Business Central Premium. The right fit for SMB manufacturers — typically under a couple of hundred employees, single-site or small multi-site, discrete or light process. Capabilities cover production BOMs (with versioning), routings with work and machine centres, MRP via the planning worksheet, production order lifecycle (planned → firm-planned → released → finished), consumption and output journals, subcontracting, and assembly orders for kit-style work. Service Management (in Premium) covers after-sales install/maintain operations.

Where BC manufacturing fits: assembly, light process (food, cosmetics), make-to-order job shops, custom equipment, kits. Where it gets tight: complex multi-step process recipes, sub-assembly nesting more than two or three levels deep, finite scheduling at shop-floor level, high-volume scheduling complexity, regulatory traceability beyond batch/lot tracking.

Dynamics 365 Supply Chain Management. The right fit for enterprise manufacturing. Discrete, process (formula-based), and lean modes can coexist. Master planning runs on Planning Optimization at scale. Manufacturing execution covers complex BOM structures, multi-mode production, batch attributes, catch weight (for variable-yield process), engineering change management, advanced quality, asset management (maintenance work orders), and tight integration to Demand Planning for forecast-driven supply.

Common add-ons.
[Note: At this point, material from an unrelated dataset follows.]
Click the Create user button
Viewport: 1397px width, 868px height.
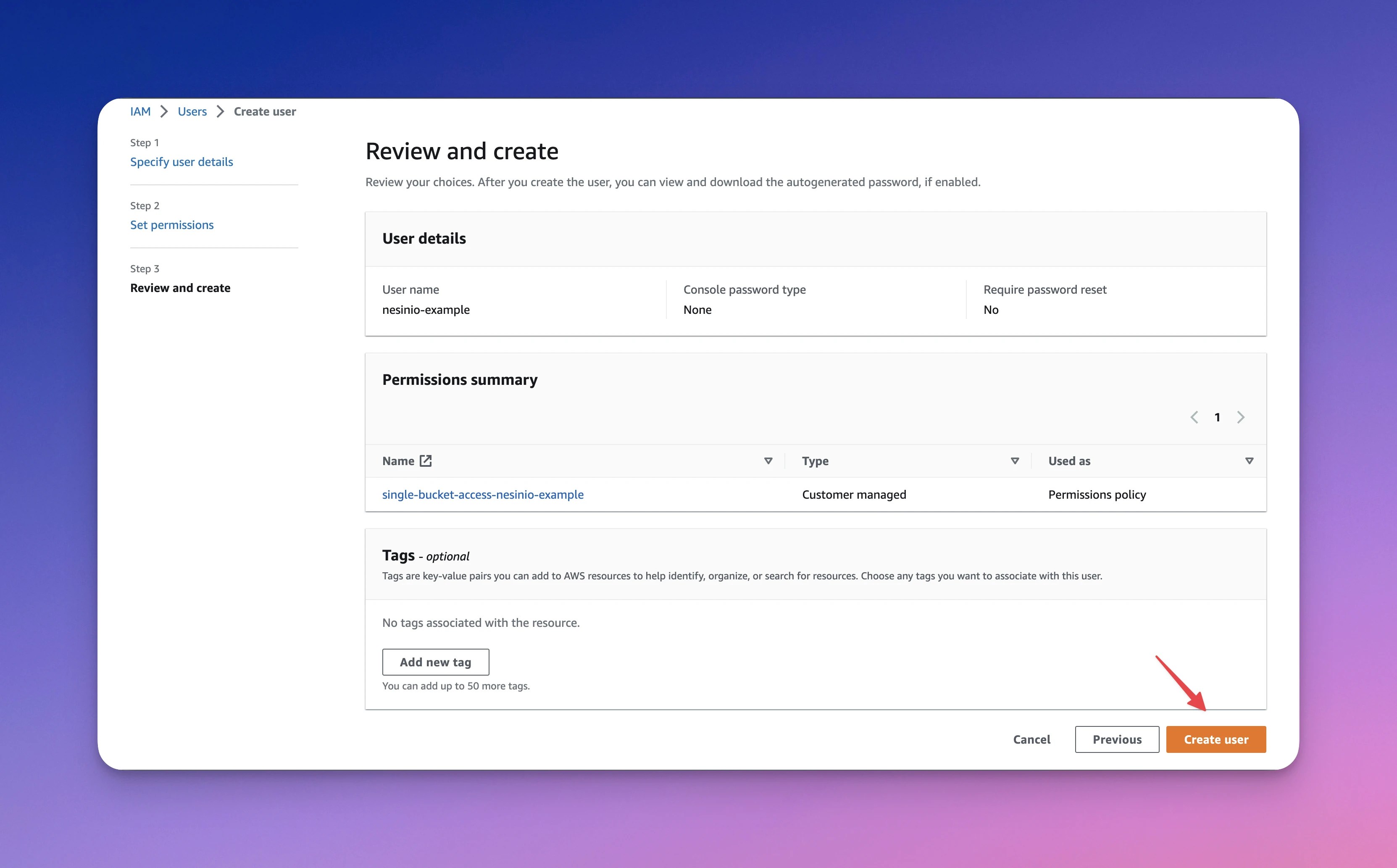[x=1215, y=739]
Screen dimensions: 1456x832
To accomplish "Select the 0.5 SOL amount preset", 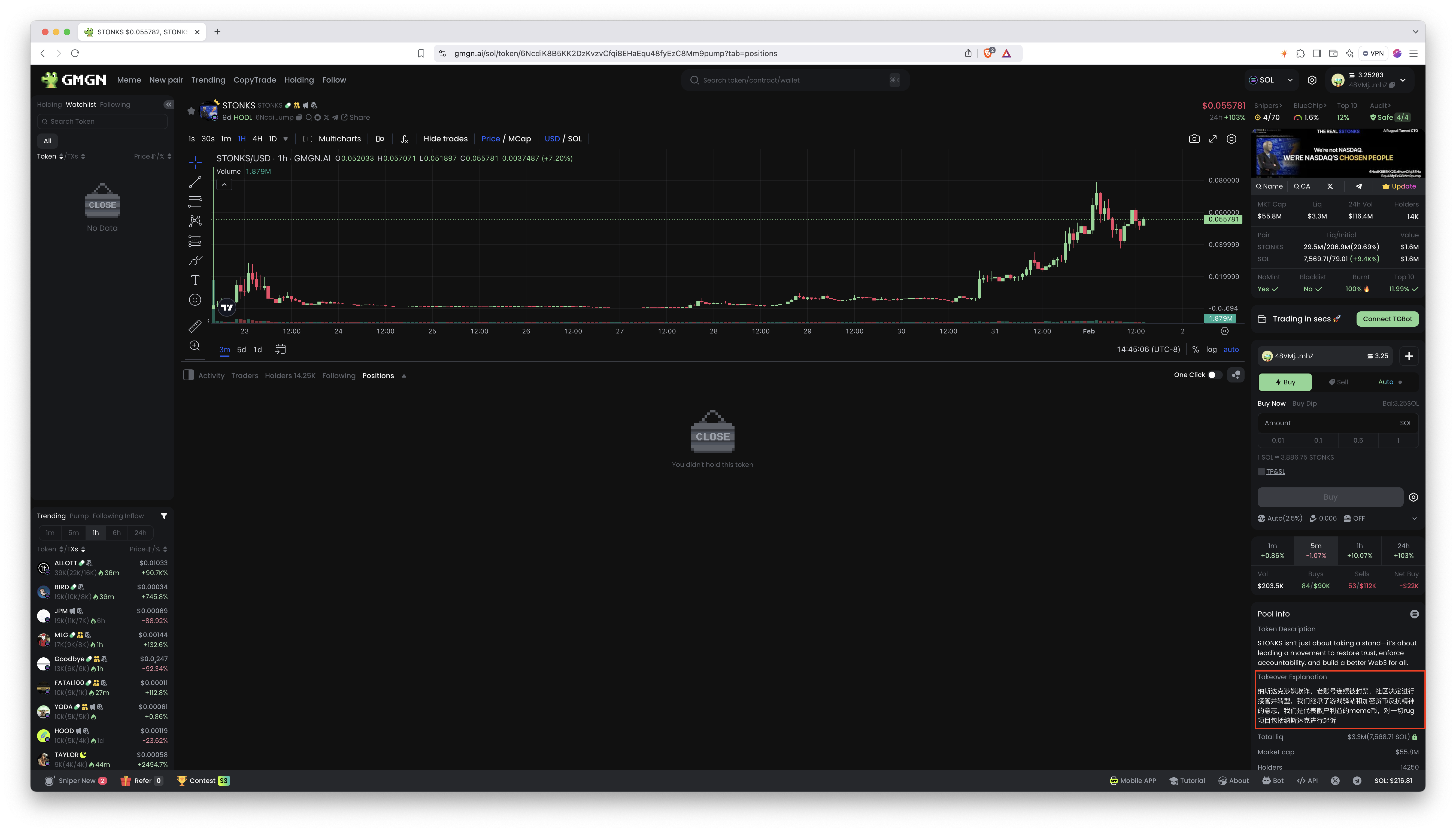I will click(x=1358, y=440).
Both BC and SCM are typically extended for manufacturing operations:

  • Shop-floor data collection — MES integration or partner apps for production logging.
  • Finite scheduling — Production Scheduling Add-In, MRP/CRP combiners, or third-party APS.
  • Quality management — non-conformance, supplier quality, calibration tracking.
  • Engineering change orders — for high-control engineering-led businesses.
  • PLM integration — connectors to PTC Windchill, Siemens Teamcenter, Autodesk Vault for product master synchronisation.
  • Traceability — regulated industries (food, pharma, aerospace, medical devices) need richer traceability than the base; partner extensions deliver.
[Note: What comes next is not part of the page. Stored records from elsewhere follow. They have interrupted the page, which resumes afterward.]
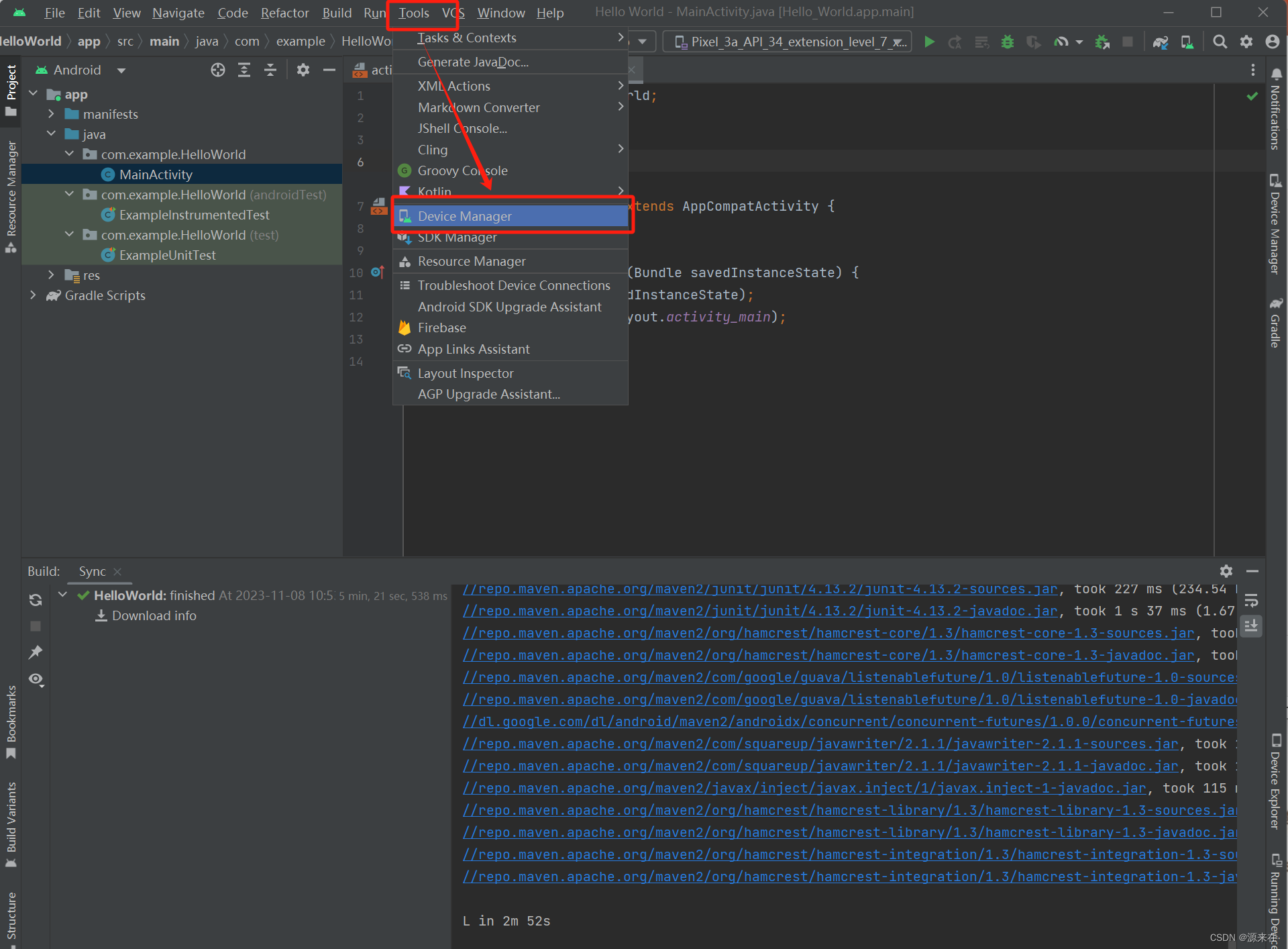Expand Gradle Scripts node
The width and height of the screenshot is (1288, 949).
coord(33,295)
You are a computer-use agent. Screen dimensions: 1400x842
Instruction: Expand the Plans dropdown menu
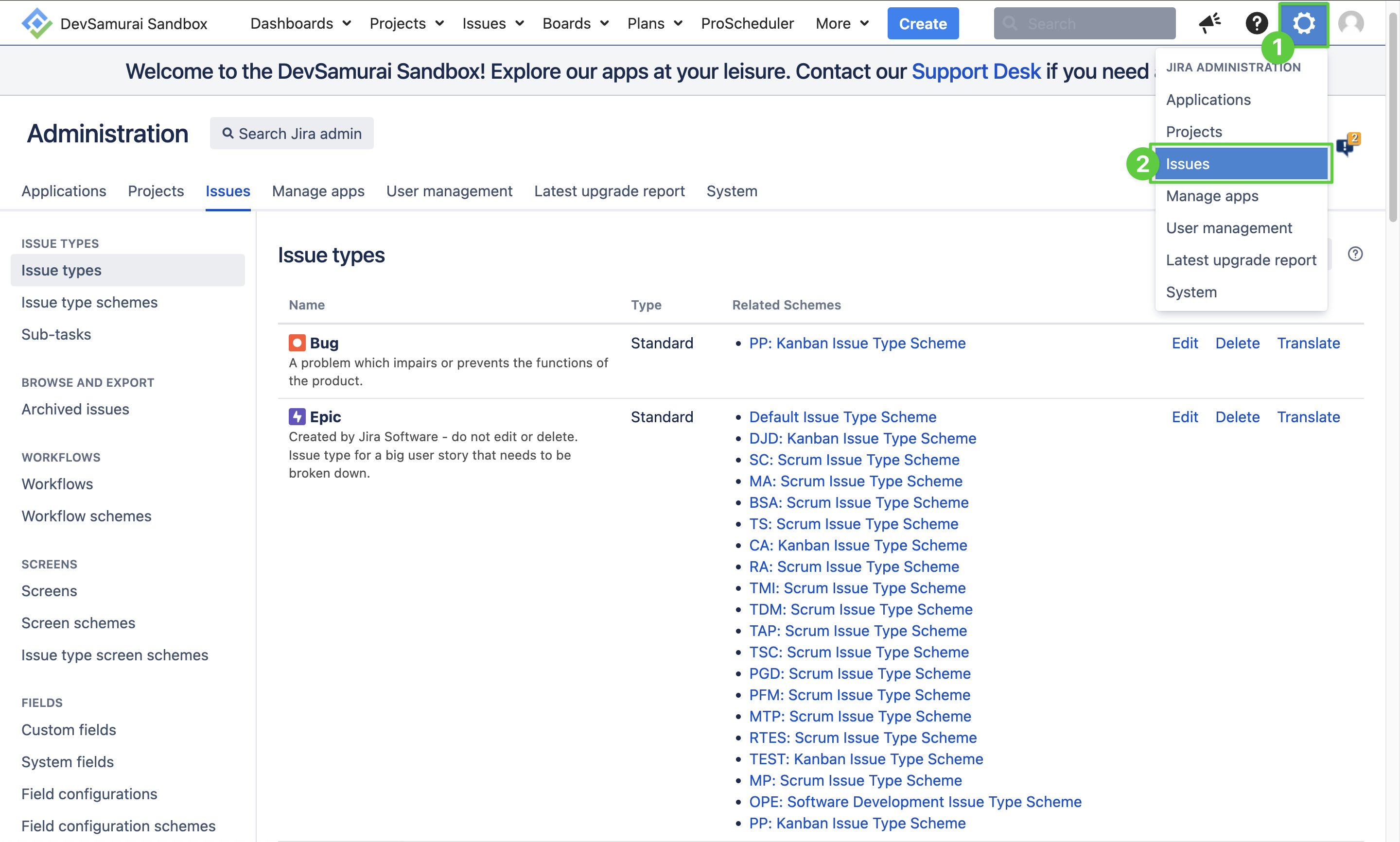[654, 23]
Cross-cutting. Both paths share the same Power Platform, Microsoft 365, Power BI, and Copilot story. Both integrate with Field Service for after-sales, with Customer Insights for marketing, and with Project Operations for service-and-install businesses.

Where to start. Manufacturers in the 50–250 employee band start with BC Premium and may grow into SCM over time. 250+ headcount or genuinely complex operations start in SCM. Either way, expect the manufacturing scope of an implementation to be the longest and most carefully tested component.